# WORK ITEM:
Your task is to copy the lines of the data below from the line holding "Where should I click to: Select" through the line holding "Given: Click the", inclusive, exactly and with nothing added.
[EXTRACTED ENTRIES]
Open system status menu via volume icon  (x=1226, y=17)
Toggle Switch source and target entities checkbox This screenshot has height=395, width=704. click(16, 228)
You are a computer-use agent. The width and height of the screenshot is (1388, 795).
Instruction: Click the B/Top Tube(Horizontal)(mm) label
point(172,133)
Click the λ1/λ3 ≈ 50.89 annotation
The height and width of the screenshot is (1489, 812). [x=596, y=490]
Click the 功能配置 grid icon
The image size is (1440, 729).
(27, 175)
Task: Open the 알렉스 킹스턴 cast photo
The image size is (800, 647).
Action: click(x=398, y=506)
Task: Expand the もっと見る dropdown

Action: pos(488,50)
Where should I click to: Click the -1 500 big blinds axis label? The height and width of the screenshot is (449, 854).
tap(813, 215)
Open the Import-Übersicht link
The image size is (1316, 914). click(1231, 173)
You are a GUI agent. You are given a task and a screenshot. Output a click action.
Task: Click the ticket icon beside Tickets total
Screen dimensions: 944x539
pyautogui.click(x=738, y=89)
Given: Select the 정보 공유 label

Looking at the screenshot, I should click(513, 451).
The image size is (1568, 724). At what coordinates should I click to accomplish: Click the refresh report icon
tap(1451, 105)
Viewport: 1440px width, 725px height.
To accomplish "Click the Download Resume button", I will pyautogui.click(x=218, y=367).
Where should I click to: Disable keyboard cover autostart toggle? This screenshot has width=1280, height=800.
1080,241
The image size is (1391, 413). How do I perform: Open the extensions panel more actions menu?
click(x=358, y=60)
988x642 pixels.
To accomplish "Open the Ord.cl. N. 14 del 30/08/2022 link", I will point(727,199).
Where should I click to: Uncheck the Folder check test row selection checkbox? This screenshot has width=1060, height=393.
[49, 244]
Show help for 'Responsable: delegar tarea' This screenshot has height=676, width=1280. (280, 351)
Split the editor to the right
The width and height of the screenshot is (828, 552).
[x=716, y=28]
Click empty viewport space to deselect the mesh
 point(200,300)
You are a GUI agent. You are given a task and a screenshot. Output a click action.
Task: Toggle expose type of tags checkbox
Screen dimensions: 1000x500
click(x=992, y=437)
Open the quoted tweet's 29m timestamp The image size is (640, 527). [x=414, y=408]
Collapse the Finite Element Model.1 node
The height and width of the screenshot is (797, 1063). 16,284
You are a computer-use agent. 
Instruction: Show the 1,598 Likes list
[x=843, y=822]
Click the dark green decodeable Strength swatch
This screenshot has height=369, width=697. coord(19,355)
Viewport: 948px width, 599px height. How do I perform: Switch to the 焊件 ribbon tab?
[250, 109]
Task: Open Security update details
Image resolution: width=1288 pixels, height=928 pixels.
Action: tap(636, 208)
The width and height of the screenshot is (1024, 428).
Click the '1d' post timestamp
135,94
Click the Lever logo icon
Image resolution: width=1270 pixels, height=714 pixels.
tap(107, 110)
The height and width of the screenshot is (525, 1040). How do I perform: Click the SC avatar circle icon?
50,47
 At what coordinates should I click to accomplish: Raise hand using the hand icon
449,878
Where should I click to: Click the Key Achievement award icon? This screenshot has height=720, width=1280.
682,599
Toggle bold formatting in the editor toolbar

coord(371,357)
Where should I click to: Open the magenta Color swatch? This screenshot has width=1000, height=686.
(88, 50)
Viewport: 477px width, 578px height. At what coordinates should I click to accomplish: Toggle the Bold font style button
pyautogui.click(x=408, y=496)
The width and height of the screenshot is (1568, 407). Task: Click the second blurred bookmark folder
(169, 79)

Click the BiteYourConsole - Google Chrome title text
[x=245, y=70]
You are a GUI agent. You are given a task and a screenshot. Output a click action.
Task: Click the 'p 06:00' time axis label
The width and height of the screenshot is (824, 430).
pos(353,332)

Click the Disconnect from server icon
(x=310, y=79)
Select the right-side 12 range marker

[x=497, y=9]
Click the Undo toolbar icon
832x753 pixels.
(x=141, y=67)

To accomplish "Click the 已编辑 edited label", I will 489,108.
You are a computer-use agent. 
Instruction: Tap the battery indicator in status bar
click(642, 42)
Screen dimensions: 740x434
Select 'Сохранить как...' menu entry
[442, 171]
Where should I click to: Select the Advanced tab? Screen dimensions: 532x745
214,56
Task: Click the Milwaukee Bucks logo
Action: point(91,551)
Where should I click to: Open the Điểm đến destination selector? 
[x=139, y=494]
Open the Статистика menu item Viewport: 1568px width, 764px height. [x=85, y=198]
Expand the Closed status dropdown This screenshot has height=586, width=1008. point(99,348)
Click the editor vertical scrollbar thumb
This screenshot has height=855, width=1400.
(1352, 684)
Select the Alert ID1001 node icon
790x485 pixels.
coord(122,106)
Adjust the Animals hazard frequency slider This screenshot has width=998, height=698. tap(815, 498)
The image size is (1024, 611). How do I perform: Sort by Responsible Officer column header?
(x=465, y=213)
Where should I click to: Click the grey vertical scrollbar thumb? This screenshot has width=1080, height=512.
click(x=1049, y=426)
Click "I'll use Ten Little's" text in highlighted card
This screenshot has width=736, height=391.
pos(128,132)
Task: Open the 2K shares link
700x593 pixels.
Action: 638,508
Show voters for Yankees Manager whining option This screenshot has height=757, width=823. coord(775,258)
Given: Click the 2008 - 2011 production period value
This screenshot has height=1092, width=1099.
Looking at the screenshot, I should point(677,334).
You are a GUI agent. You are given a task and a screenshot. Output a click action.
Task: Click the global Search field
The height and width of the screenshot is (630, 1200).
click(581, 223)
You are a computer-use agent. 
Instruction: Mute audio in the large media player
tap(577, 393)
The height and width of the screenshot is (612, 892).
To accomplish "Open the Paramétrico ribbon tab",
[/EXTRACTED ENTRIES]
# ANSWER TO THIS EXERCISE:
Where should I click to: Select the Advanced tab? Screen dimensions: 532x745
214,56
Task: Click the Milwaukee Bucks logo
Action: point(91,551)
Where should I click to: Open the Điểm đến destination selector? 
[x=139, y=494]
Open the Статистика menu item Viewport: 1568px width, 764px height. [x=85, y=198]
Expand the Closed status dropdown This screenshot has height=586, width=1008. point(99,348)
Click the editor vertical scrollbar thumb
This screenshot has height=855, width=1400.
(1352, 684)
Select the Alert ID1001 node icon
790x485 pixels.
coord(122,106)
Adjust the Animals hazard frequency slider This screenshot has width=998, height=698. tap(815, 498)
The image size is (1024, 611). How do I perform: Sort by Responsible Officer column header?
(x=465, y=213)
Where should I click to: Click the grey vertical scrollbar thumb? This screenshot has width=1080, height=512.
click(x=1049, y=426)
Click "I'll use Ten Little's" text in highlighted card
This screenshot has width=736, height=391.
pos(128,132)
Task: Open the 2K shares link
700x593 pixels.
Action: 638,508
Show voters for Yankees Manager whining option This screenshot has height=757, width=823. coord(775,258)
Given: Click the 2008 - 2011 production period value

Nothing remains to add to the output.